These are the remains of the flag bridge of the cruiser USS San Francisco, badly damaged in battle against Japanese naval forces on the night of November 12-13, 1942. The shrapnel-torn holes in her bridge bear mute testimony of to the ferocious combat and enormous casualties suffered by the warship during the encounter near Guadalcanal in the Solomon Islands in the Pacific Ocean.
War in the Pacific
On December 7, 1941 San Francisco was at Pearl Harbor in Hawaii awaiting a major overhaul. Moored across the channel from Battleship Row, the cruiser was undamaged during the Japanese attack and put to sea on December 16. The USS San Francisco became one of only a handful of major American warships operating in the Pacific.
On Guadalcanal in the Solomon Islands, Japanese soldiers were building an airfield that would control thousands of square miles of ocean and the sea routes to Australia. To stop this enemy build-up, U.S. Marines invaded Guadalcanal in August 1942
The USS San Francisco served a key role in this campaign, protecting American aircraft carriers and troop transports throughout the Solomons, bombarding shore installations, and intercepting enemy vessels attempting to land additional troops and supplies.
On November 12-13, 1942, during a nighttime engagement, described as "the most furious sea battle fought in history," the San Francisco and twelve escort ships turned back a Japanese fleet of seventeen ships that was threatening U.S. forces on Guadalcanal Island. The cost of victory was enormous: 107 of San Francisco's crew were killed during the action, including Rear Admiral Daniel Callaghan, a native of San Francisco.

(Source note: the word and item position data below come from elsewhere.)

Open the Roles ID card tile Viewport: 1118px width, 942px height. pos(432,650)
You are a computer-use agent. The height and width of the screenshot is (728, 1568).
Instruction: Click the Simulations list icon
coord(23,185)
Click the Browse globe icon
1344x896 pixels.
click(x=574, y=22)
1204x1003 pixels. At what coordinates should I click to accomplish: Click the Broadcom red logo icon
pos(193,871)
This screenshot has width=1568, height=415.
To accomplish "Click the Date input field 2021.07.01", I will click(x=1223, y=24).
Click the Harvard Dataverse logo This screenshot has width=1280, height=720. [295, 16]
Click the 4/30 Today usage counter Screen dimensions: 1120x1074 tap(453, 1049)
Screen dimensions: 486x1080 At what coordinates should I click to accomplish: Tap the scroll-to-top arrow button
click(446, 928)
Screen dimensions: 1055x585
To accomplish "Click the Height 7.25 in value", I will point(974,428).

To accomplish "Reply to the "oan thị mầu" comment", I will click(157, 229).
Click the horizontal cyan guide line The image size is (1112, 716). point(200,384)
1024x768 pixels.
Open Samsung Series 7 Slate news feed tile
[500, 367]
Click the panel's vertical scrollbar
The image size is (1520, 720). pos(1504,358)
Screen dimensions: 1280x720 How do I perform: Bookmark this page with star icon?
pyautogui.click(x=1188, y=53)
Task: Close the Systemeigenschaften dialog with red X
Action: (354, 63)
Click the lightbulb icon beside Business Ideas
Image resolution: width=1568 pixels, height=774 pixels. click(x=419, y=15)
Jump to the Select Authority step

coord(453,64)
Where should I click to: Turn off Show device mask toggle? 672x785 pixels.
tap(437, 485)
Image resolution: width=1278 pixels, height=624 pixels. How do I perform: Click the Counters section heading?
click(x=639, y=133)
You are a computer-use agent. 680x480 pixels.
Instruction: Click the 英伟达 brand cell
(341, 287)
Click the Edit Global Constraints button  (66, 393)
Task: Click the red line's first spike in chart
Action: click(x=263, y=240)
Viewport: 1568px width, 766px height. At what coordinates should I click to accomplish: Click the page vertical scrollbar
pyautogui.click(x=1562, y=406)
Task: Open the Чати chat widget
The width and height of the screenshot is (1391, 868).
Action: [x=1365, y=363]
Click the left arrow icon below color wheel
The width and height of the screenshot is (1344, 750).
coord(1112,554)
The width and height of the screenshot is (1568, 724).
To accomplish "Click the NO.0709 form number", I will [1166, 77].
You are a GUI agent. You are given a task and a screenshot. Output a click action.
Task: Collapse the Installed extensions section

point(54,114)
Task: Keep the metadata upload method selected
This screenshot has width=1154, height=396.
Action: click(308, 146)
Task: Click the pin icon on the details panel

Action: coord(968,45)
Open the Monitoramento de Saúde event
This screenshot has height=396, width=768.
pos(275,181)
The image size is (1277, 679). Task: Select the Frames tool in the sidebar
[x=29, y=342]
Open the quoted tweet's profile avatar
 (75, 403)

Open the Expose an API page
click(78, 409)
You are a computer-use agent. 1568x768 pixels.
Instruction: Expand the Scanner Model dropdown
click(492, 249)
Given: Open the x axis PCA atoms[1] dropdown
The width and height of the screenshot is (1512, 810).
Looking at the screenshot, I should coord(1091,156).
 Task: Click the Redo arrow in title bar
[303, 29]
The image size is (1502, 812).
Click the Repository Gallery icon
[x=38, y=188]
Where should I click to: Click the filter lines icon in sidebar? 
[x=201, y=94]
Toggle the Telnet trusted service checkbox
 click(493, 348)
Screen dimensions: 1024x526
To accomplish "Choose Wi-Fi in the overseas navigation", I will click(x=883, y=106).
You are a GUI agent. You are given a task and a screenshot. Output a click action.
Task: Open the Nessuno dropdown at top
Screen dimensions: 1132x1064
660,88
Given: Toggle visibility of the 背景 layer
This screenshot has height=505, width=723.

Following the gallant actions off Guadalcanal the cruiser was repaired and returned to duty. She served throughout the war and earned seventeen battle stars and a Presidential unit citation.
After the war, San Francisco installed a monument here, the centerpiece of which is the battle-damaged flag bridge. It was dedicated on November 12, 1950, as a memorial to the ship, her crew and their courageous sacrifices during World War II.